Sent from my SM-G965F using Tapatalk


----------



## Sheep (Mar 20, 2009)

I would simplify what you're doing, and really work in ideal conditions and using EXACT manufactures instructions. Collinite waxes don't need long cure times at all, leave it on one section, do next section, remove previous section. It also makes them much easier to remove. Working in the sunlight is not going to help there, so I would avoid that.

I would use a very mild polish, remove the oils, and apply. You could also skip the polish and remove the chance of getting oils on the paint to see if that helps. It if lasts better then you know you're not getting the paint clean before waxing.

All in all, you'll need to keep trying different methods and procedures until you find one that works. I would also the most mild wash methods you have, snow foaming with less detergent, etc. Is there any environmental factors at play here? I've had waxes fail from a bad tree sap incident.


----------



## BrummyPete (Jun 10, 2010)

The dust and sap certainly wont help but as @sheep says above maybe there is still oils on the paintwork affecting the collinite adhering


----------



## westerman (Oct 12, 2008)

I have used 915,845 and 476s. Always preferred the 476s for longevity and applied to clean paint it will last a winter, 6-8 months.

Harry.


----------



## Nadeem (Feb 12, 2017)

Drop me an email if your still having issues with armour.. a lot of people get curing of the wax wrong which can lead to the issues your having


----------



## In2detailing (Feb 23, 2016)

Sometimes it can be your snowfoam or Shampoo if used at the incorrect dilution leaving behind a sort of 'film' on the car that can mask the water behaviour.

Imran


----------



## Kenan (Sep 7, 2015)

When I was using too much shampoo and snowfoam I had the same issues. 

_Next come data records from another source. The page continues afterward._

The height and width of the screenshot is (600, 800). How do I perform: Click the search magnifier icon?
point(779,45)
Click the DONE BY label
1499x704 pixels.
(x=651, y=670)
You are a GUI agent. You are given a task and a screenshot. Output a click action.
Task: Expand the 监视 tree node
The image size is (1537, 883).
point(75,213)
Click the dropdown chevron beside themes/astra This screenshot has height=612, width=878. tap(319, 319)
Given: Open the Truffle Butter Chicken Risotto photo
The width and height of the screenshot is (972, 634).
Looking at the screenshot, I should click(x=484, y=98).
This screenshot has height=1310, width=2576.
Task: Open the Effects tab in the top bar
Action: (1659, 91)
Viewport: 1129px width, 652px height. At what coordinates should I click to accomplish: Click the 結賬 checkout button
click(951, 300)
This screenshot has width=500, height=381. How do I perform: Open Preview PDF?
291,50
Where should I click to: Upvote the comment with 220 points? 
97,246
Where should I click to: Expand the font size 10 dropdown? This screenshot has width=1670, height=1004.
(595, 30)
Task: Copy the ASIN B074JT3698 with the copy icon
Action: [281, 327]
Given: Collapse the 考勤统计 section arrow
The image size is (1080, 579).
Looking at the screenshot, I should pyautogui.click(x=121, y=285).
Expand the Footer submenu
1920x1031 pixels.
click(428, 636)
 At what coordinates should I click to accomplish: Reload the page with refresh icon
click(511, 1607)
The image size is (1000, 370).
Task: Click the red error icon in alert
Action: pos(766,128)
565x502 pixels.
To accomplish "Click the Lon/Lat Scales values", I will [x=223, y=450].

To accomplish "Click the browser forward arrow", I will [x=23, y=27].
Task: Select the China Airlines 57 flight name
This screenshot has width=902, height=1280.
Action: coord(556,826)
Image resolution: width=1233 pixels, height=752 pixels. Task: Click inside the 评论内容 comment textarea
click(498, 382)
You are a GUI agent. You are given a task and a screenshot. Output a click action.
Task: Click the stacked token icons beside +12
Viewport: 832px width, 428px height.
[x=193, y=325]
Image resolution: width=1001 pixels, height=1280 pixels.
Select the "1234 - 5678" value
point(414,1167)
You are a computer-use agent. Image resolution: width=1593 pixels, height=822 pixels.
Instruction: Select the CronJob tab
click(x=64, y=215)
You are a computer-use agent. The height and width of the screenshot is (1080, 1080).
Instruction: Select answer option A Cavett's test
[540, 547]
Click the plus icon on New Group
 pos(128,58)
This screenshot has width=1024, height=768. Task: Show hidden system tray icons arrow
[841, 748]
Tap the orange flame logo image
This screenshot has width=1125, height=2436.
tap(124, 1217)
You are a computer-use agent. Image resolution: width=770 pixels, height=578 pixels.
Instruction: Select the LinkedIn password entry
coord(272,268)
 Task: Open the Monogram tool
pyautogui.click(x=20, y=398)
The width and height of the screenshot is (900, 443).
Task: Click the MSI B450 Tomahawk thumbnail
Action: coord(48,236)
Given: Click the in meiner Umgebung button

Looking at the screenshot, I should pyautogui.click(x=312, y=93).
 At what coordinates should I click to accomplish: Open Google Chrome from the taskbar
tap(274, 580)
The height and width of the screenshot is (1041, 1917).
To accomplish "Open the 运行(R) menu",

Sent from my Mi A1 using Tapatalk


----------



## detailR (Jul 23, 2016)

Is it just not beading as you rinse the car?
It could be something as simple as your tap water.

I used to have this when washing a car at a customer's house - it looked like there was no protection when rinsing after a wash, but then when it rained it would bead and sheet off just fine. They had very hard, chalky water.
Even a DI or Pure Final Rinse system could be a good bet for you.


----------